Another question, our spouse visa is on Leave to remain right. 

it says i need to be on leave to remain..


----------



## 2farapart (Aug 18, 2011)

Hi Kitara and welcome to the UK at last! 

Yes, you have to be resident in the UK for 6 months before applying for a provisional license. 

Your visa is 'leave to remain' so that bit's fine.


----------



## Joppa (Sep 7, 2009)

As stated, you can't get your provisional licence until you have lived in UK for 6 months. This is to stop convicted drivers abroad, esp in EU, take out a provisional licence, pass driving test and get a full licence and back on the road while they are banned from driving in their country.

If you have a valid full licence from elsewhere in the world, you can drive here for up to 12 months.


----------



## Kitara (Nov 29, 2011)

now i regret for not retaking my test back in Singapore...

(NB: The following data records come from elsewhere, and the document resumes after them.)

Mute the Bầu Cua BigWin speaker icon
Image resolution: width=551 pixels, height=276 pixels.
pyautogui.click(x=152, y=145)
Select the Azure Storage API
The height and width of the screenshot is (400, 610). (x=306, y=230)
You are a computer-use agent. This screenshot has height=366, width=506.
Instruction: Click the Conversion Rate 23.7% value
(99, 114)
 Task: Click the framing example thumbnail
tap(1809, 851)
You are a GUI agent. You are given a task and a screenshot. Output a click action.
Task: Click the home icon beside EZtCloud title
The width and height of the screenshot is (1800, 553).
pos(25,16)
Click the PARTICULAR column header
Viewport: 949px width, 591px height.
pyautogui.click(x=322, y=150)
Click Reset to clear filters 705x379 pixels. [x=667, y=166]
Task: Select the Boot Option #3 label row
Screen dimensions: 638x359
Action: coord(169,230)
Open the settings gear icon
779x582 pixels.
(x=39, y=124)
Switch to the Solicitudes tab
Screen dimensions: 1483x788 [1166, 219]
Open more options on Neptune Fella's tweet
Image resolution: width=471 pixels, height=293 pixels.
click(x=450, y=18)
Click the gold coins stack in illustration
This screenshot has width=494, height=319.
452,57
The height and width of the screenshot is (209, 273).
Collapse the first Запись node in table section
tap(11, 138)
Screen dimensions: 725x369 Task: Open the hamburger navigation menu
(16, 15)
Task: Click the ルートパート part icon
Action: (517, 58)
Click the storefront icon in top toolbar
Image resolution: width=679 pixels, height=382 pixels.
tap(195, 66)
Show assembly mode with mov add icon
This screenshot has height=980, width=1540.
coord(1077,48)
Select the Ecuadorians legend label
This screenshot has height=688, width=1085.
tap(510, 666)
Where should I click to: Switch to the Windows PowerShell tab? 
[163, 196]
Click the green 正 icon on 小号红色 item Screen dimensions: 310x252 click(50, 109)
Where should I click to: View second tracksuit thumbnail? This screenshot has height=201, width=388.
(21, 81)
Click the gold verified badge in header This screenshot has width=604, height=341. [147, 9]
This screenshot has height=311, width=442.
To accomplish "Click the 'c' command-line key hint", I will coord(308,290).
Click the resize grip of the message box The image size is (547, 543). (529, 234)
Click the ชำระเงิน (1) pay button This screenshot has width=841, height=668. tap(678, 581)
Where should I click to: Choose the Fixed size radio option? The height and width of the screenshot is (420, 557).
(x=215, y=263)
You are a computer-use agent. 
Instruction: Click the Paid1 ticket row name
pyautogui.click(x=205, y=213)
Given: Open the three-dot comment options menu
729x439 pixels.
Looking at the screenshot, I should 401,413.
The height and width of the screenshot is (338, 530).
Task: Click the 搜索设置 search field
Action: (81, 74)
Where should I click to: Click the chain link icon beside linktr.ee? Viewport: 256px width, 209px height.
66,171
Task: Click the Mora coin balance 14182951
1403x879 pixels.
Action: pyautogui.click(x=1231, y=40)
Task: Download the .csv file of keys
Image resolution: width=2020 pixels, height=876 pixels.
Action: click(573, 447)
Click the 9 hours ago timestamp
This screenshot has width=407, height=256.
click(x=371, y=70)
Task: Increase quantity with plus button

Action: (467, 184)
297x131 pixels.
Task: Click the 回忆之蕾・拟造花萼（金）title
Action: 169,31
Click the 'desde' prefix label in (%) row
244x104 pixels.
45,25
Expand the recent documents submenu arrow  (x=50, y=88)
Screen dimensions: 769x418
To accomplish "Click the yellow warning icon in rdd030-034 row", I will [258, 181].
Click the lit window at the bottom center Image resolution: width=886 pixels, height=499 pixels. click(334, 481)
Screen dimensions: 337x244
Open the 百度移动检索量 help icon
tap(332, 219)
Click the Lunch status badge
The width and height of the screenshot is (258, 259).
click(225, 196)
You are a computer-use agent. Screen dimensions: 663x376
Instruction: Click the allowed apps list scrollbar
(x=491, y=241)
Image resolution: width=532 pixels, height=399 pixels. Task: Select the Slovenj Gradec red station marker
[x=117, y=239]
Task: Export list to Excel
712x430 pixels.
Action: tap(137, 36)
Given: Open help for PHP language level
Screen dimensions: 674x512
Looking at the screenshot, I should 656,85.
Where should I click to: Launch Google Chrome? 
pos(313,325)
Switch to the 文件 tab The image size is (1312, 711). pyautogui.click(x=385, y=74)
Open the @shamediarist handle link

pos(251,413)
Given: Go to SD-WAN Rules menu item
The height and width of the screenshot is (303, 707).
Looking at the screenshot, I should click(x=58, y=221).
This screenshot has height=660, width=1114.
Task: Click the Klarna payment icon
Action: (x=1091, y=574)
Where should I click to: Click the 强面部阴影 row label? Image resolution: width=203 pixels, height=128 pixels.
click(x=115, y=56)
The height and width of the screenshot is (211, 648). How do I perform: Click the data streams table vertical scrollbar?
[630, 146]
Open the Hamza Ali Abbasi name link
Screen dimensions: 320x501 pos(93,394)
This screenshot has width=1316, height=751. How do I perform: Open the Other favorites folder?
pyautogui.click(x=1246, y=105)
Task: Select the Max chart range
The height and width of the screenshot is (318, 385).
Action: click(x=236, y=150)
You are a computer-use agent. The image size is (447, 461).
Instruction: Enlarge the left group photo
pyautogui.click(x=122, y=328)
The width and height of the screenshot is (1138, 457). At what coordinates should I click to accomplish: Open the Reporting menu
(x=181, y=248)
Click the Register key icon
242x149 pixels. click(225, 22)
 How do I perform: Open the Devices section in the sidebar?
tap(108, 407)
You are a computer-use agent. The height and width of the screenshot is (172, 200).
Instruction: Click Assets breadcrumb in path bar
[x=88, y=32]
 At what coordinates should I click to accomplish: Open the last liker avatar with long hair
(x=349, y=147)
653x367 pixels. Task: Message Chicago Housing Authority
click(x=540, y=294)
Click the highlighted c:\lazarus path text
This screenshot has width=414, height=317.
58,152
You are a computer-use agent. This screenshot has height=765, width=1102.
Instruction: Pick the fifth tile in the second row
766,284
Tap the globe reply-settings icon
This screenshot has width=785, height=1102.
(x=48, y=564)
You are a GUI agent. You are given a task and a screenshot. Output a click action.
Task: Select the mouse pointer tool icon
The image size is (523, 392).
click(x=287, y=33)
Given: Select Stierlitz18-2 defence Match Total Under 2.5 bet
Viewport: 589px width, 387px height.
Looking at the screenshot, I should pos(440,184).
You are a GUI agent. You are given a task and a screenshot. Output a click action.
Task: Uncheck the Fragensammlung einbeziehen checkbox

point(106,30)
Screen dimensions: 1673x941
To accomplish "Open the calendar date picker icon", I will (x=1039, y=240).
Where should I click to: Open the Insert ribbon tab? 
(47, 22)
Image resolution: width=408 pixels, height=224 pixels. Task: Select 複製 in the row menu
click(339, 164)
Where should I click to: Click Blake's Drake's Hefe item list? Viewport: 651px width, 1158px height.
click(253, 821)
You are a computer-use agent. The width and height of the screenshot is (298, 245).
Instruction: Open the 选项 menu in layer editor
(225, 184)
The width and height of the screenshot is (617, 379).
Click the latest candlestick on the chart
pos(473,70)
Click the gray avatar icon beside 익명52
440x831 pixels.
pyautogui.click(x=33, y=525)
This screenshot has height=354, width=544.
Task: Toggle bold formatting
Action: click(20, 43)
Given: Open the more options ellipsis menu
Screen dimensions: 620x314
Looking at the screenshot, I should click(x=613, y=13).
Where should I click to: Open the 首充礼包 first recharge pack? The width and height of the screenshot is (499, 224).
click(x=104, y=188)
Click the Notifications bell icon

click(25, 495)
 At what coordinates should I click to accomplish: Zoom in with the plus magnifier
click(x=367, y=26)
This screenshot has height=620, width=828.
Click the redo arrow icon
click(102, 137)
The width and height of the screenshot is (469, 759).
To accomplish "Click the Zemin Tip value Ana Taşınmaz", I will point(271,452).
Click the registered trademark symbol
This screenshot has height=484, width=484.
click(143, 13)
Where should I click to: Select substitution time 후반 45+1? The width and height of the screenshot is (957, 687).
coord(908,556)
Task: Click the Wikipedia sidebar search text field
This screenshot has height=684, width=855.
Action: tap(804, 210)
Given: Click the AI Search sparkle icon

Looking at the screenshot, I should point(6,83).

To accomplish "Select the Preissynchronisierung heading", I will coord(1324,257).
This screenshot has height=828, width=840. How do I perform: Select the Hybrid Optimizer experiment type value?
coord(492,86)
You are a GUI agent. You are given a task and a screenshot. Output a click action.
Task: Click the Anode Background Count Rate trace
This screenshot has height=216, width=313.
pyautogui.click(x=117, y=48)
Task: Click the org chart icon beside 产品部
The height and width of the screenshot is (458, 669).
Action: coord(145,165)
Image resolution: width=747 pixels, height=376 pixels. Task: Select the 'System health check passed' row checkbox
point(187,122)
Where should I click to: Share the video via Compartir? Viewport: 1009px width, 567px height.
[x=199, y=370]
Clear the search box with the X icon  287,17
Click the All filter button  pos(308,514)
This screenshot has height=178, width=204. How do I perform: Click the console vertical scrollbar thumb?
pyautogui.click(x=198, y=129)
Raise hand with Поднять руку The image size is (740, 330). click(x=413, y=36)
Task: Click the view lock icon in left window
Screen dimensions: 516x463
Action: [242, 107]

I am on my 56 days of resident in UK. 

Thank you 2farapart. 

People here are nice. My colleague and boss are nice too.. 

i still need to be more climatise.. hahaha.. i feel cold easily! hahaha 

My boss is hoping me to be able to drive because i have like 3 office to swindon.. 

i always have to depend on my colleague to hitch a ride! 

i got to wait and learn my theory and do the online test.. On 183 days, i will go to the post office to reapply. 

Provisional DL is so expensive.. £50! 

Thanks Joppa for the explaination.


----------



## 2farapart (Aug 18, 2011)

Kitara said:


> now i regret for not retaking my test back in Singapore...


Well, your Singapore license would only have been good for one year and you'd still have to purchase a provisional UK license and pass the UK driving tests (a theory and a practical) towards the end of the year, so you haven't lost too much really.


----------



## Joppa (Sep 7, 2009)

2farapart said:


> Well, your Singapore license would only have been good for one year and you'd still have to purchase a provisional UK license and pass the UK driving tests (a theory and a practical) towards the end of the year, so you haven't lost too much really.


Singapore is one of the designated countries whose licence can simply be exchanged for UK one.

I'm pleased that there are quite a few regulars here now who give good advice. But will you please check the facts before posting, as we want to maintain a high level of accuracy on UK forum and we don't want people to be misled. I don't answer a question unless I'm sure of the facts. We all make mistakes on things as complicated as visas and officialdom, but I have noticed people just post opinions as facts without first checking. I'm not having a go at you, but as a MOD, I feel something has to be said.


----------